Le regard est ce qui fait que le sujet est regardé. J.-A. Miller conserve le terme de vision pour désigner une certaine réciprocité intersubjective et réserve le terme de regard pour qualifier cet objet qui surgit dans le champ de l’Autre [5]. Dans un texte de 1994, il affirme : « En effet, dans la mesure même où la relation spéculaire du “je me vois me voir” supporte les identifications imaginaires – et, au fond, le miroir est là pour matérialiser l’image –, elle dissimule la distinction à faire de la vision et du regard. De la vision comme fonction de l’organe de la vue, et du regard, son objet immanent, où s’inscrit le désir du sujet, et qui n’est pas organe – ni fonction d’aucune biologie [6] ».

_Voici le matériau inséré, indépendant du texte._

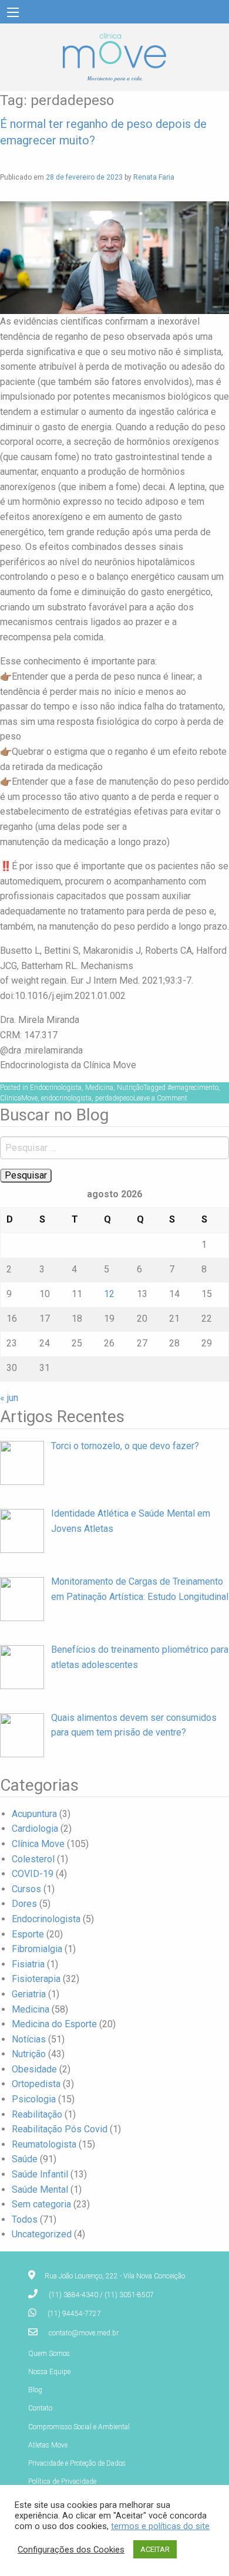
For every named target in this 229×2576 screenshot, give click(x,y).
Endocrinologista (56, 1087)
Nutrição (130, 1087)
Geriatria (29, 1994)
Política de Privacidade (62, 2481)
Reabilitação (37, 2114)
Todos (25, 2219)
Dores (24, 1903)
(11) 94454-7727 (74, 2314)
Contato (40, 2408)
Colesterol (33, 1859)
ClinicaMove (19, 1098)
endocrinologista (66, 1098)
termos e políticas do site (160, 2526)
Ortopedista (36, 2083)
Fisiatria (28, 1964)
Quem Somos (49, 2353)
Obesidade (34, 2069)
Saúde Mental (40, 2189)
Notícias (29, 2039)
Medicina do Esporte (54, 2024)
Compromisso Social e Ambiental (79, 2427)
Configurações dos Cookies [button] (71, 2549)
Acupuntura (34, 1813)
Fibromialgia (37, 1948)
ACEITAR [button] (155, 2549)
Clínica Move (38, 1843)
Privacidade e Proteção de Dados (77, 2463)
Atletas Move (48, 2445)
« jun (9, 1397)
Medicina (99, 1087)
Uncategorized (42, 2234)
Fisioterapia (36, 1978)
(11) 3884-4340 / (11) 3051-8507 (101, 2295)
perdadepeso (114, 1098)
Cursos (26, 1889)
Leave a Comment (160, 1098)
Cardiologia (35, 1828)
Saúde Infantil (40, 2174)
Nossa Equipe (49, 2372)
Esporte (28, 1934)
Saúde (25, 2159)
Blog (35, 2390)
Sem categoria (41, 2204)
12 (109, 1293)
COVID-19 (32, 1873)
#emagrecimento (192, 1087)
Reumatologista (44, 2144)
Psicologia (34, 2099)
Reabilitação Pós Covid (59, 2129)
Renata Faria (153, 177)
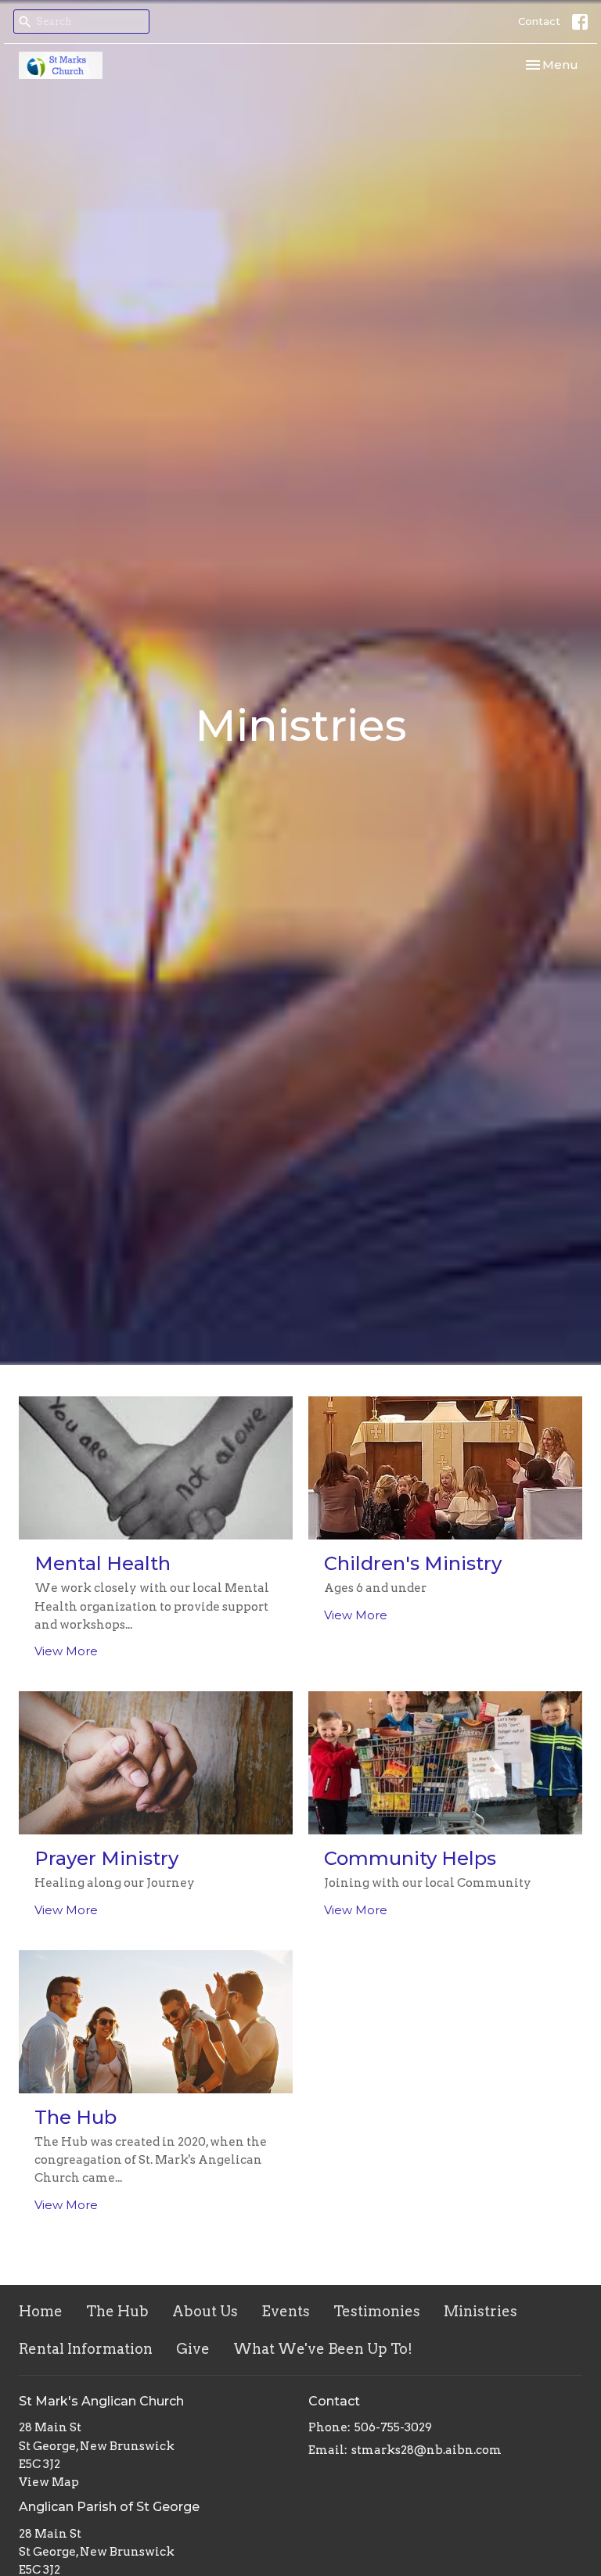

Le regard n’est pas la réponse perceptive du sujet au perçu. Il inclut le sujet en tant qu’être regardé. Ainsi, « le voyant n’est pas un pur sujet de la vision, sa définition ne s’épuise pas dans la propriété de voir, mais il est lui-même plongé, immergé dans le visible par son corps [7] », précise Miller. Nous sommes des êtres regardés dans le spectacle du monde, qui apparaît comme omnivoyeur [8]. Lacan place le regard en-dehors du champ scopique. Le sujet est regardé, c’est-à-dire : il est tableau. « Dans le champ scopique, tout s’articule entre deux termes qui jouent de façon antinomique – du côté des choses il y a le regard, c’est-à-dire les choses me regardent, et cependant je les vois [9] ».
Références
[1] Lacan J., Le Séminaire, livre XI, Les quatre concepts fondamentaux de la psychanalyse, texte établi par J.-A. Miller, Paris, Seuil, 1973, p. 83.
[2] Ibid., p. 70.
[3] Ibid., p. 96.
[4] Ibid., p. 81.
[5] Miller J.-A., « L’orientation lacanienne, Silet », enseignement prononcé dans le cadre du département de psychanalyse de l’université Paris 8, cours du 31 mai 1995, inédit.
[6] Miller J.-A., « Jacques Lacan et la voix », Quarto, n° 54, juin 1994, p. 48.
[7] Miller J.-A., « D'un regard, l'étrangeté », (1995), La cause du désir, no 102, 2019, p. 46.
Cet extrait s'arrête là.